+++ DATA
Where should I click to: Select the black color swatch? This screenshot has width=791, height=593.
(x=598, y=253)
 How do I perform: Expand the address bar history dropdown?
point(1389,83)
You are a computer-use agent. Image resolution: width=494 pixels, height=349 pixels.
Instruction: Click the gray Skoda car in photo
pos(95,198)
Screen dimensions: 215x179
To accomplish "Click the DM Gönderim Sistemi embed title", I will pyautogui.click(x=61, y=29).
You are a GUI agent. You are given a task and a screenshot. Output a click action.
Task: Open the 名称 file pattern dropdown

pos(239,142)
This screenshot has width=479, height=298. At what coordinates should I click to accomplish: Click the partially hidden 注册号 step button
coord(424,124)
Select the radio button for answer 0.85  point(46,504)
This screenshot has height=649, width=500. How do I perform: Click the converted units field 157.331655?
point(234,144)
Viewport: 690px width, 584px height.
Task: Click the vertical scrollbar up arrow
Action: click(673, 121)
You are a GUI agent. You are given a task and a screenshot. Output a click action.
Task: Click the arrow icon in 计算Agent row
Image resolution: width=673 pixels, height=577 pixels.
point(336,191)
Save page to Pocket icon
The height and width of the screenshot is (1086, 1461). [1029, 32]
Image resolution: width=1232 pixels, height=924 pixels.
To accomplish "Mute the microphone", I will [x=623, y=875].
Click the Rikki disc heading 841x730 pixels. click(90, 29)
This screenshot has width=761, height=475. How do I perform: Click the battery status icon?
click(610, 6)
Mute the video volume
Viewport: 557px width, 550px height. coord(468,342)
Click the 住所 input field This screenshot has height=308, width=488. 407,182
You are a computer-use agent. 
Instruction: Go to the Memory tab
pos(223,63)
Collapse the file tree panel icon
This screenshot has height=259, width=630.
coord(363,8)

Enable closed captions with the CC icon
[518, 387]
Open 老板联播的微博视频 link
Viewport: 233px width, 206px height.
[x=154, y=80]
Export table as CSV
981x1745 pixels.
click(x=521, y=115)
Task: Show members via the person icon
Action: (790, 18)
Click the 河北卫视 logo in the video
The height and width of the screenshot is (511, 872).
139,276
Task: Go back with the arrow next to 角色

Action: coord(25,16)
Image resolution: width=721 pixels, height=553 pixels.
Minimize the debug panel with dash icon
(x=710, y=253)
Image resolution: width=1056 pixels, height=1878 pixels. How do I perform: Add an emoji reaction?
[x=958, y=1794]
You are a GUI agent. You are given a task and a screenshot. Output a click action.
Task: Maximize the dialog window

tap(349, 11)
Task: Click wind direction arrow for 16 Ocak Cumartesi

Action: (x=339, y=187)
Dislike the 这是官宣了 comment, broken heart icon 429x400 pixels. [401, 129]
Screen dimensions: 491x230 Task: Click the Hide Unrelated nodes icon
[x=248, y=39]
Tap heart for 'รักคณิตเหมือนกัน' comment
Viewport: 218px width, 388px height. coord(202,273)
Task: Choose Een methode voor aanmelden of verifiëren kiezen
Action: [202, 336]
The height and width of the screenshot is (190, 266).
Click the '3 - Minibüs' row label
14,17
++++++
▸ **EXERCISE AIM**:
Reproduce each line above that contains "will".

▸ **RESULT FOR THIS EXERCISE**:
To accomplish "Click the DM Gönderim Sistemi embed title", I will pyautogui.click(x=61, y=29).
To accomplish "Mute the microphone", I will [x=623, y=875].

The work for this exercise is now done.